Anzur Sadirov

Personal information
- Full name: Anzur Umamudinovich Sadirov
- Date of birth: 4 October 1978 (age 46)
- Place of birth: Usukhchay, Dagestan, Russian SFSR
- Height: 1.74 m (5 ft 8+1⁄2 in)
- Position(s): Midfielder/Defender

Team information
- Current team: FC Dynamo Makhachkala (assistant coach)

Youth career
- Olimpia Makhachkala
- RSDYuShOR-2 Makhachkala

Senior career*
- Years: Team / Apps / (Gls)
- 1996: FC Anzhi-2 Kaspiysk / 32 / (2)
- 1997: FC Anzhi-d Makhachkala / 37 / (1)
- 1998–2000: FC Dynamo Makhachkala / 101 / (14)
- 2000: Shahdag Qusar FK / 2 / (0)
- 2001–2006: FC Dynamo Makhachkala / 231 / (40)
- 2007–2008: FC Baltika Kaliningrad / 55 / (7)
- 2008: FC Dynamo Bryansk / 18 / (0)
- 2009: FC Volgar-Gazprom-2 Astrakhan / 31 / (4)
- 2010: FC Fakel Voronezh / 5 / (1)
- 2011: FC Biolog-Novokubansk Progress / 13 / (5)
- 2011–2012: FC Dagdizel Kaspiysk / 21 / (1)

Managerial career
- 2017: FC Anzhi Makhachkala (assistant)
- 2017–2018: FC Anzhi-2 Makhachkala
- 2018–2019: FC Legion-Dynamo Makhachkala
- 2019–2020: FC Mashuk-KMV Pyatigorsk
- 2021–2022: FC Biolog-Novokubansk (assistant)
- 2022: FC Chayka Peschanokopskoye (assistant)
- 2022: FC Chayka Peschanokopskoye
- 2023–2024: FC Chayka Peschanokopskoye (head scout)
- 2024–: FC Dynamo Makhachkala (assistant)

= Anzur Sadirov =

Russian footballer

Anzur Umamudinovich Sadirov (Анзур Умамудинович Садиров; born 4 October 1978) is a Russian professional football coach and a former player.

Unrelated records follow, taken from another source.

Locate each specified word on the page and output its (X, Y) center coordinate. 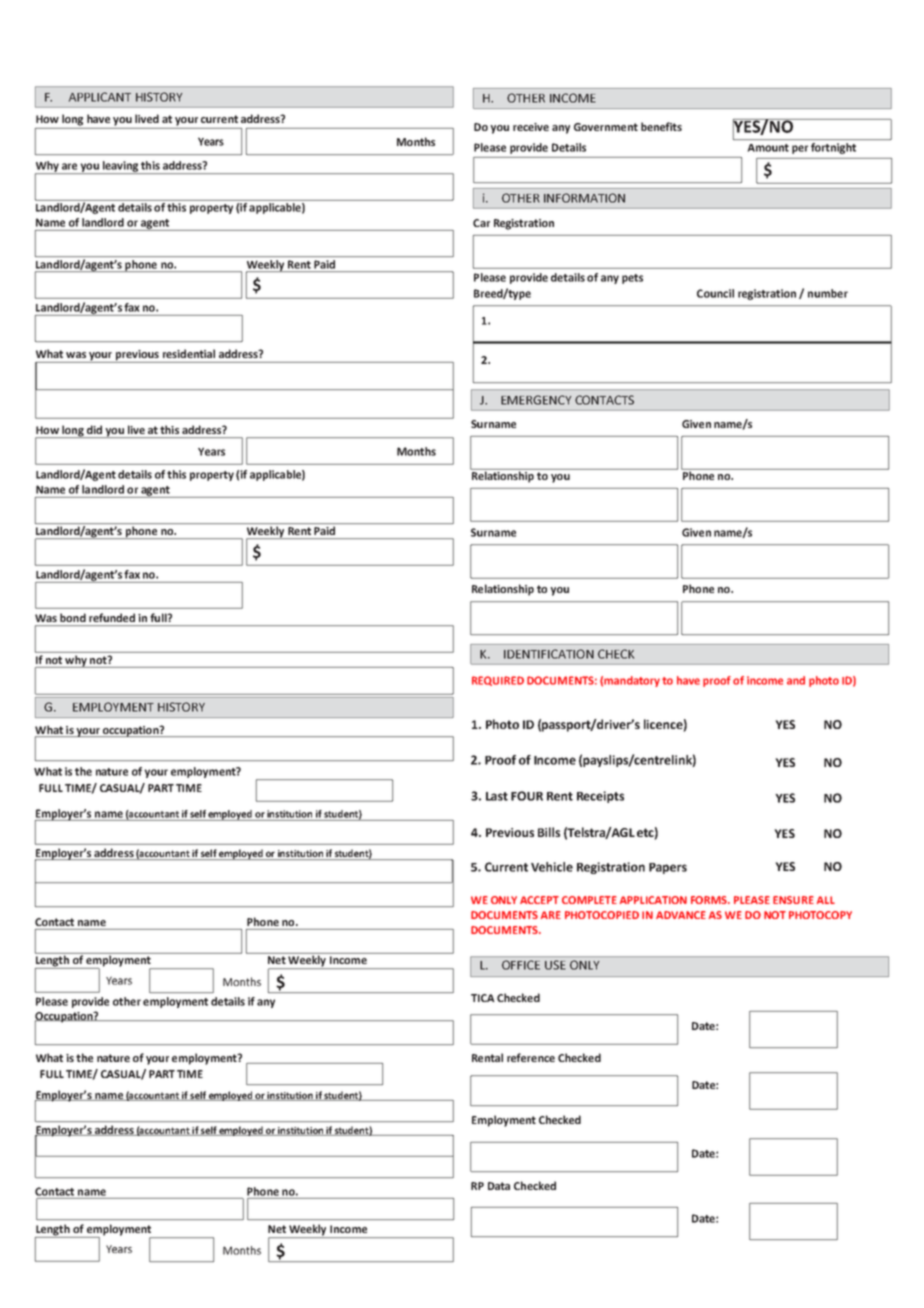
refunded (112, 617)
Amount (768, 148)
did (94, 429)
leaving (120, 167)
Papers (668, 868)
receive (531, 127)
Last (497, 796)
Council (715, 293)
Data (499, 1186)
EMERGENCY (536, 400)
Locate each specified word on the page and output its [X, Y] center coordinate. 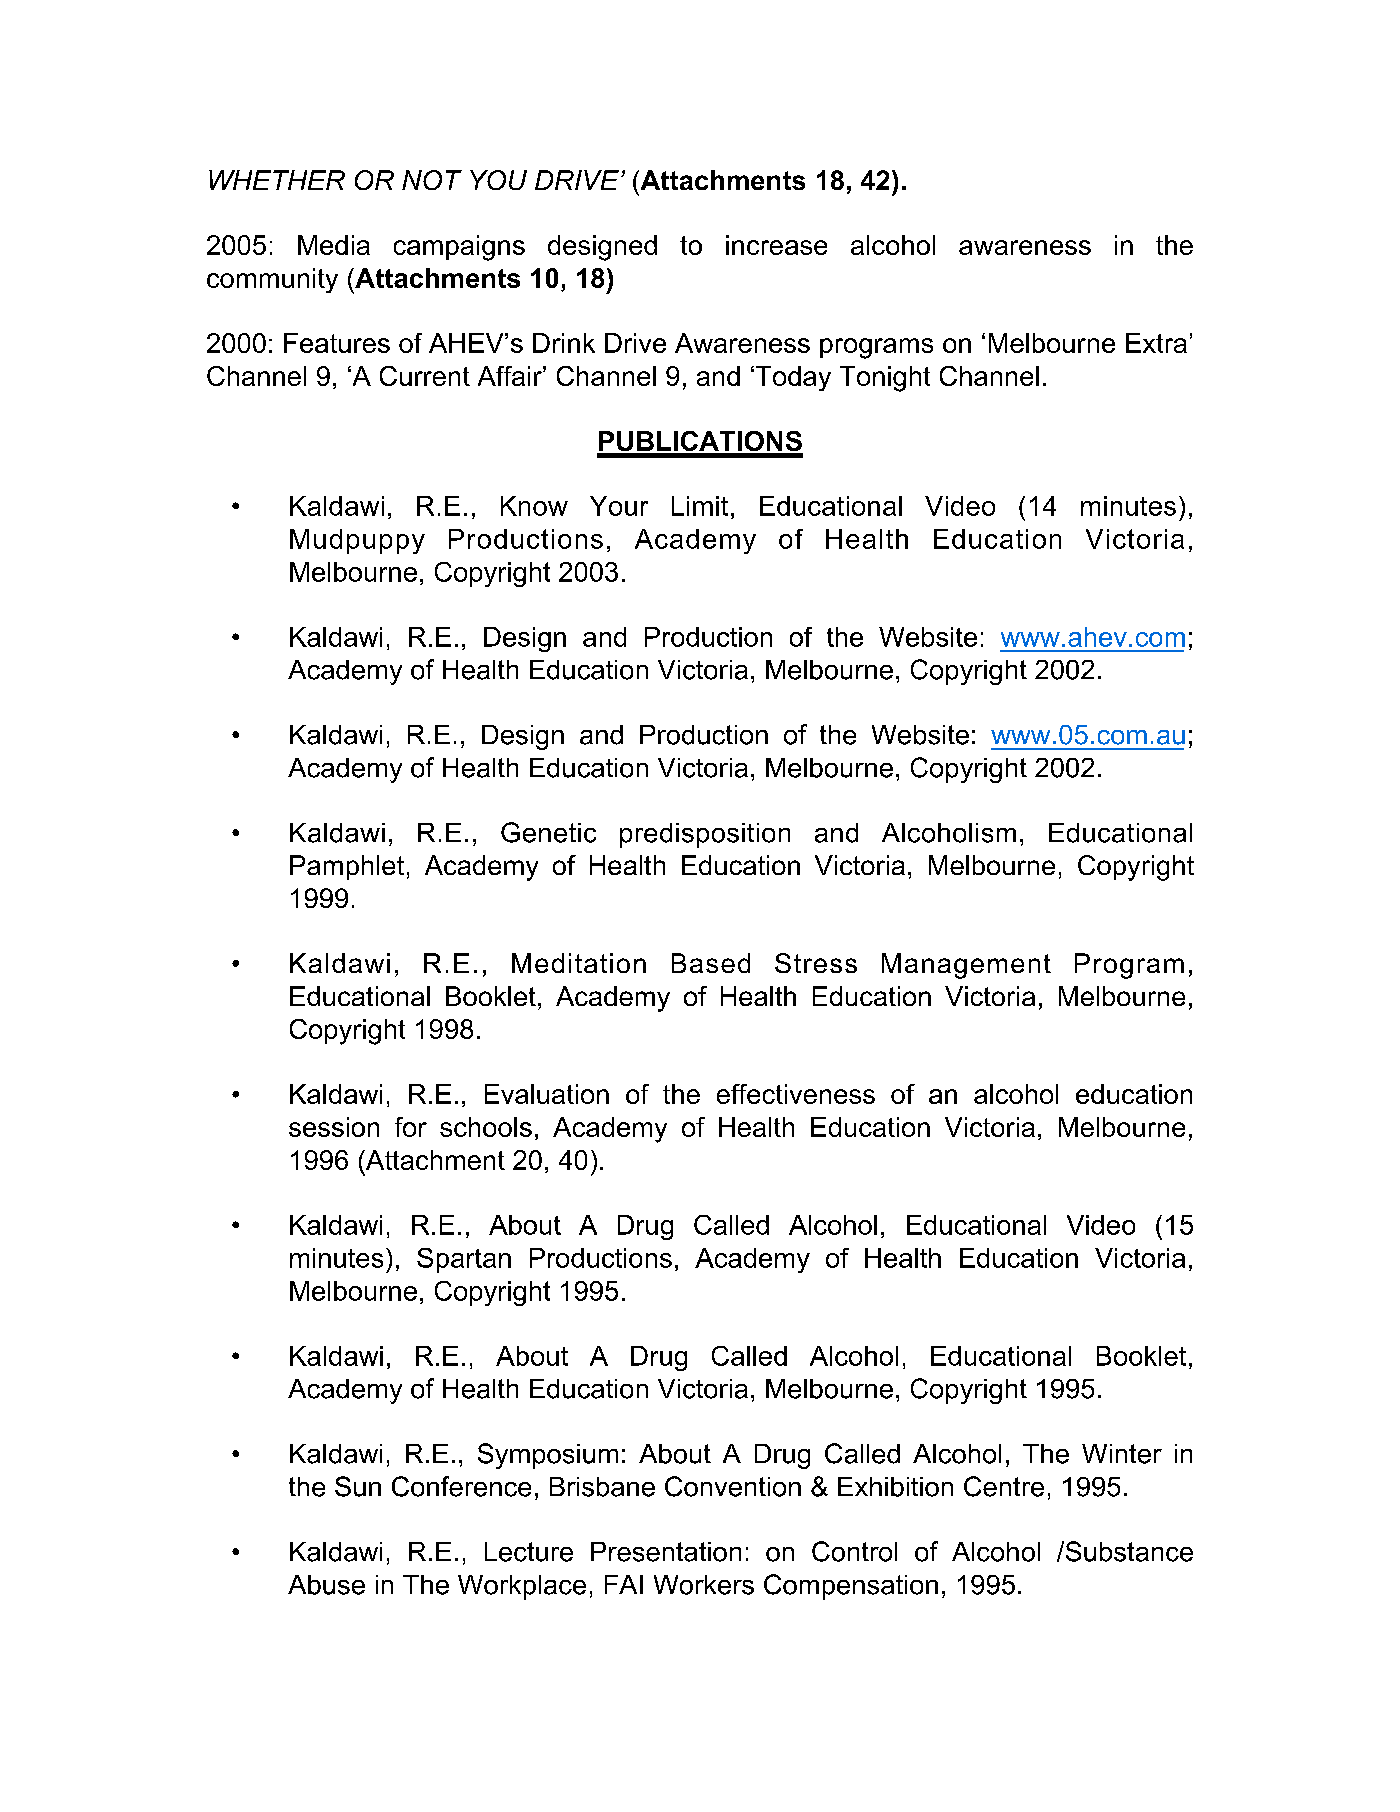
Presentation [666, 1552]
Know [534, 506]
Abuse [326, 1585]
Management [966, 966]
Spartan [464, 1260]
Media [334, 245]
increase [776, 245]
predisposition [705, 835]
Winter [1122, 1454]
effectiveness [796, 1094]
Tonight [885, 379]
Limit [700, 506]
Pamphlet [347, 867]
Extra [1156, 343]
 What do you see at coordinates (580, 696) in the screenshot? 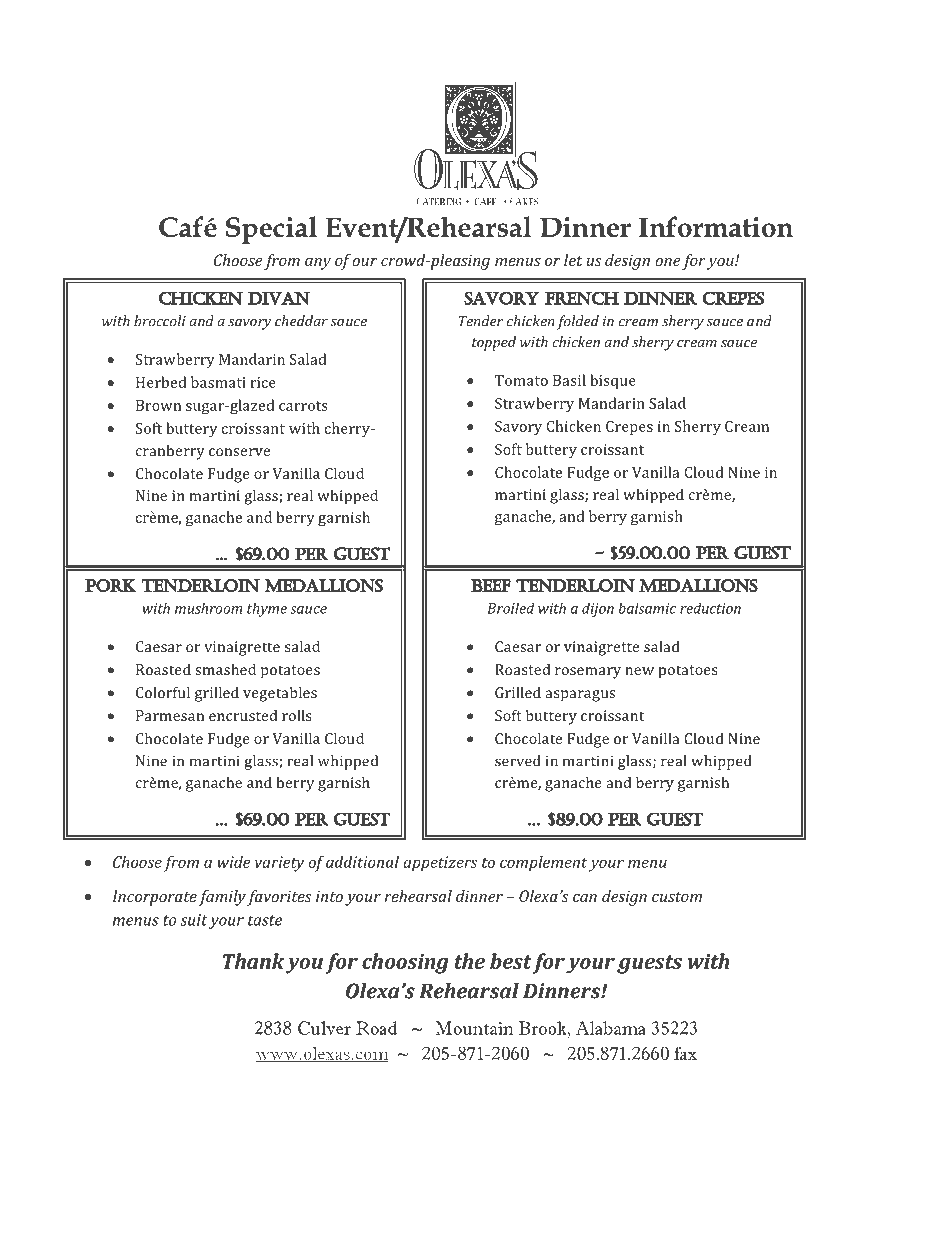
I see `asparagus` at bounding box center [580, 696].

He is an assistant coach with FC Dynamo Makhachkala.

==Playing career==
He made his Russian Football National League debut for FC Dynamo Makhachkala on 28 March 2004 in a game against FC Lisma-Mordovia Saransk. He played 6 seasons in the FNL for Dynamo Makhachkala, FC Baltika Kaliningrad, FC Dynamo Bryansk and FC Volgar-Gazprom Astrakhan.

==Personal life==
His younger brother Artur Sadirov was also a professional footballer.